U.S. September Trade Deficit Smallest Since 2005
by:Tom Moeller
|in:Economy in Brief
Summary
The September U.S. foreign trade deficit fell to $56.5B, the smallest since May 2005. The deficit for August was revised shallower from the initial report and the latest figure was a surprise to Consensus expectations for a deeper [...]
The September U.S. foreign trade deficit fell to $56.5B, the smallest since May 2005. The deficit for August was revised shallower from the initial report and the latest figure was a surprise to Consensus expectations for a deeper deficit of $58.5B.
The deficit averaged $58.6B during the first nine months of this year compared to an average of $64.6B during the first nine months of 2006.
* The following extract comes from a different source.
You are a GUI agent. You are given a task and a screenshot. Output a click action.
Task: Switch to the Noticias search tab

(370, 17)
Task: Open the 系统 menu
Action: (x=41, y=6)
U.S. exports jumped 1.1% after the small 0.7% rise in August which was revised up slightly.
Exports of goods recovered 1.3% (14.1% y/y) after just a 0.4% up tick in August. Exports of nonauto consumer goods led the gain with a 2.6% surge (18.4% y/y). Exports of foods, feeds & beverages also jumped 9.4% (42.4% y/y) after a 7.9% August surge.Exports of autos & products rose 0.7% (18.5% y/y). Exports of capital goods fell 1.0% ( +7.8% y/y), for the second consecutive month of decline, led by a 7.5% drop in exports of civilian aircraft (+8.1% y/y. Exports of advanced technology goods also fell by 1.5% (+3.9% y/y).
U.S. exports of services rose 0.7% (12.5% y/y) after an upwardly revised 1.4% August gain.
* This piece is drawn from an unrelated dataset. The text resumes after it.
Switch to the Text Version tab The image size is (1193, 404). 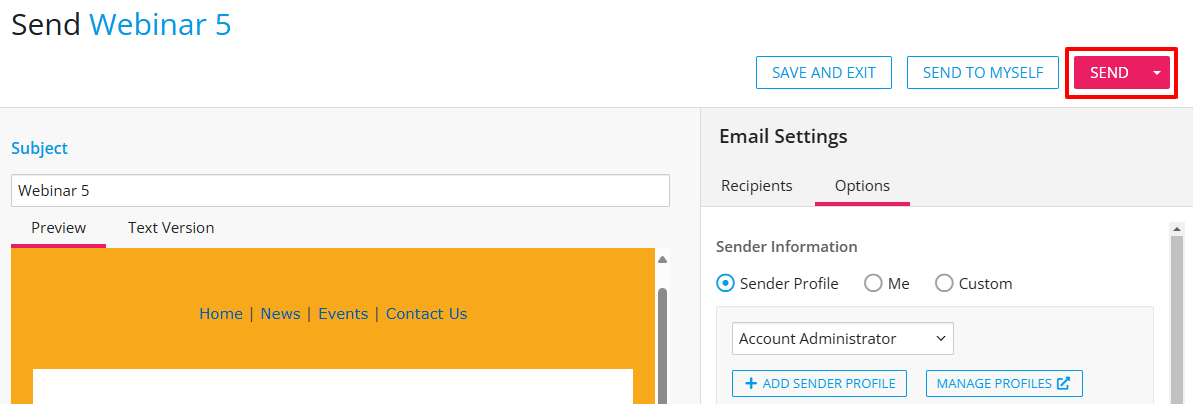pos(171,228)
Overall imports rose 0.6% though imports of petroleum products fell 0.2% (+4.6% y/y) after a very much downwardly revised gain of 0.1% during August. Imports of nonauto consumer goods rose 0.5% (4.0% y/y) and capital goods imports jumped 2.0% (6.8% y/y). Imports of advanced technology products increased 0.4% (7.1% y/y).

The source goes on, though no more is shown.